Il secondo ostacolo ci porta alla relativa instabilità politica interna. Anche qui la situazione Georgiana si distingue da quella baltica in quanto la politica interna della Georgia è molto divisa, mentre la politica dei paesi baltici era unanime su questioni basilari che riguardavano la strategia della politica estera. I politici georgiani sono divisi in due campi assolutamente distinti che non si riconoscono come avversari legittimi. Da una parte si colloca il governo georgiano, democraticamente eletto (basandosi sul report dell’Ue, OSCE e ONU), che cerca a tutti i costi di sfruttare l’opportunità presentatasi dopo la “rivoluzione” del 2003 ed eseguire il cambiamento radicale del sistema politico-sociale del paese. Da un’altra si vedono tanti politici di vari partiti di opposizione georgiana che non riconoscono le azioni di governo, non condividono le riforme effettuate e ritengono alcuni fenomeni ad esempio “informal governance” e “interpretabilità” delle leggi (per noi italiani assolutamente illegali) come accettabili e facenti parte quasi della cultura politica del paese. Comunque, guardando gli esiti delle elezioni a partire dal 2004 in poi, la gente georgiana sembra aver già fatto la propria scelta quasi unanime, premiando lo schieramento politico pro-occidentale per la guida del paese. Quindi la Georgia avanza sulla strada dell’integrazione nell’area euro ma la parziale instabilità della politica interna sta seriamente minando la velocità dell’avanzamento.

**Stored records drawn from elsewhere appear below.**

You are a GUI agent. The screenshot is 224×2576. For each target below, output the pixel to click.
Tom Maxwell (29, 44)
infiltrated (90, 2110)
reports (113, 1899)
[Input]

Il terzo ostacolo riguarda la scarsità dell’aiuto esterno che la Georgia riceve dall’Ue. Qui parliamo di aiuti e sostegni politico-economici. Sembra che la Ue, pur ufficialmente riconoscendo immensi progressi politici ed economici della Georgia e supportando la sua integrità territoriale (Bruxelles condanna l’occupazione delle due regioni georgiane da parte della Russia) non abbia mai offerto una vera e propria “road map” per l’integrazione che agevolasse e ulteriormente motivasse il loro processo di trasformazione. Sembra che l’Ue consideri la Georgia (ma anche l’Ucraina, la Moldavia, ecc.) un po’ troppo vicina al giardino russo tenendosi in disparte. Il principio politico da osservare, allora, dovrebbe essere il seguente: l’Unione Europea non deve mai accettare sfere d’influenza sul continente perché andrebbe contro tutti i nostri principi di libertà e autodeterminazione. Ogni stato indipendente deve essere in grado di scegliere il proprio cammino e le proprie alleanze.